The annual Games in frogs' kingdom started again. The most famous game is the Ironfrog Triathlon. One test in the Ironfrog Triathlon is jumping. This project requires the frog athletes to jump over the river. The width of the river is L (1<= L <= 1000000000). There are n (0<= n <= 500000) stones lined up in a straight line from one side to the other side of the river. The frogs can only jump through the river, but they can land on the stones.
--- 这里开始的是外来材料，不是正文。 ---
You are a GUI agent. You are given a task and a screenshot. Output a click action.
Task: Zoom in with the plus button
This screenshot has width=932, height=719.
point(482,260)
If they fall into the river, they
are out. The frogs was asked to jump at most m (1<= m <= n+1) times. Now the frogs want to know if they want to jump across the river, at least what ability should they have. (That is the frog's longest jump distance).
Input
The input contains several cases. The first line of each case contains three positive integer L, n, and m.
Then n lines follow. Each stands for the distance from the starting banks to the nth stone, two stone appear in one place is impossible.
Output
For each case, output a integer standing for the frog's ability at least they should have.
Sample Input
6 1 2
2
25 3 3
11
2
18
Sample Output
4
11

题意：
一条长为l的河中有n块石头，仅可走m次到河对岸，求所有可行方案中最大跳跃距离的最小值。

思路：
先设立距离的最大值，因为每次跳过的石头数量不一样，因此，设定一个边界，初始化为第一块石头的位置，随后跨越多块石头，跨越距离超过设定的最大值，则将边界设为跨越后的前一块石头，并记录跨越次数。若跨越次数超过m次，则返回false。
据上编写函数：

bool solve(ll num) {
    ll k = 0, r = sic[0];
    for (int i = 1; i <= n + 1; i++) {
        if (sic[i] - sic[i - 1] > num)
            return false;
        if (sic[i] - r > num) {
            k++;//记录次数
            r = sic[i - 1];//设立边界
            if (k >= m)
                return false;
        }
    }
    return true;//若不存在超限，返回true
}

因为最大距离我们不知道，所以使用二分法来设立最大距离：

ll serch() {
    ll less = 0, max = l;
    ll ans;
    while (less <= max) {
        ans = (less + max) / 2;
        if (solve(ans))
            max = ans - 1;
        else
            less = ans + 1;
    }
    return less;
}

应注意计算时数据的范围

代码：

#include<iostream>
#include<algorithm>
typedef long long ll;

using namespace std;

ll sic[500010];
ll l;
ll n, m;

bool solve(ll num) {
    ll k = 0, r = sic[0];
    for (int i = 1; i <= n + 1; i++) {
        if (sic[i] - sic[i - 1] > num)
            return false;
        if (sic[i] - r > num) {
            k++;
            r = sic[i - 1];
            if (k >= m)
                return false;
        }
    }
    return true;
}
ll serch() {
    ll less = 0, max = l;
    ll ans;
    while (less <= max) {
        ans = (less + max) / 2;
        if (solve(ans))
            max = ans - 1;
        else
            less = ans + 1;
    }
    return less;
}
int main() {
    while (scanf("%lld%lld%lld", &l, &n, &m) != EOF) {
        sic[0] = 0;
        for (int i = 1; i <= n; i++) {
            scanf("%lld", &sic[i]);
        }
        sort(sic, sic + n + 1);
        sic[n + 1] = l;
        printf("%lld\n", serch());
    }
    return 0;
}